Gather every line of the items below that contains the word "perform", and copy each one out.
○ ○ ○ ○
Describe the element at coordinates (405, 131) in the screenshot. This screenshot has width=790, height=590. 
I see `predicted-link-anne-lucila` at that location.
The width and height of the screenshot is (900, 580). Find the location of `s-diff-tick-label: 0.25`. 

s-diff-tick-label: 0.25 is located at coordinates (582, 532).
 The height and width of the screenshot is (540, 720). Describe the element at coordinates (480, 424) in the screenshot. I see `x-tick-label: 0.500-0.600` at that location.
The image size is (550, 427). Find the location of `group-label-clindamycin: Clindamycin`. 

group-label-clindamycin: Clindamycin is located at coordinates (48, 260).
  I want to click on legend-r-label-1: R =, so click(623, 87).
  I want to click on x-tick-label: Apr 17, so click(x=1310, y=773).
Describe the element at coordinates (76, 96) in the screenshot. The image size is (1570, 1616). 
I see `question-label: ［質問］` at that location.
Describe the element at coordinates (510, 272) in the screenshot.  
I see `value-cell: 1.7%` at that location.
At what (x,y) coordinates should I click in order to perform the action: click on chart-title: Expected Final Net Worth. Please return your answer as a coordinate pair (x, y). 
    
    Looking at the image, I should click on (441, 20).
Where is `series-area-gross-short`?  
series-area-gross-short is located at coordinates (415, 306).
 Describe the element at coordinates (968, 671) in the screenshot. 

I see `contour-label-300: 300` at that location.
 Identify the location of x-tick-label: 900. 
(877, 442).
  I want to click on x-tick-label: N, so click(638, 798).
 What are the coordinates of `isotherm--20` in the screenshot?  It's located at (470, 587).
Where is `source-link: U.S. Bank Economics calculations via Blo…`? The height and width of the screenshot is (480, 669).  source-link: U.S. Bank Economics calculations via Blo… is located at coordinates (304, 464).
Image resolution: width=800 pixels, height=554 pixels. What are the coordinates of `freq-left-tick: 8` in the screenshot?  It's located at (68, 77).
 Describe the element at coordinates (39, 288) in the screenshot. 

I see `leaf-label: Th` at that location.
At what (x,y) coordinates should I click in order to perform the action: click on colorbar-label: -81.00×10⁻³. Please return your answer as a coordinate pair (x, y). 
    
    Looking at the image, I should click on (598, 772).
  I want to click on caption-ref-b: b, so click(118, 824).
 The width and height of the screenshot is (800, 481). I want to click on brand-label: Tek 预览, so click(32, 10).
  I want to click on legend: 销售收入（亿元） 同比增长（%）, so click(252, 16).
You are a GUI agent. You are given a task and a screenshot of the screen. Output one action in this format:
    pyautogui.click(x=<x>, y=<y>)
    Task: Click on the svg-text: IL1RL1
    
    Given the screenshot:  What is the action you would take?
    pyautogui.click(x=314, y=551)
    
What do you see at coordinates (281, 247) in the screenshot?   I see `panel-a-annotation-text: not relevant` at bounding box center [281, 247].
○ ○ ○ ○
RESPONSE FOR THIS EXERCISE -
At what (x,y) coordinates should I click in order to perform the action: click on chart-title: Expected Final Net Worth. Please return your answer as a coordinate pair (x, y). 
At what (x,y) coordinates should I click in order to perform the action: click on colorbar-label: -81.00×10⁻³. Please return your answer as a coordinate pair (x, y). 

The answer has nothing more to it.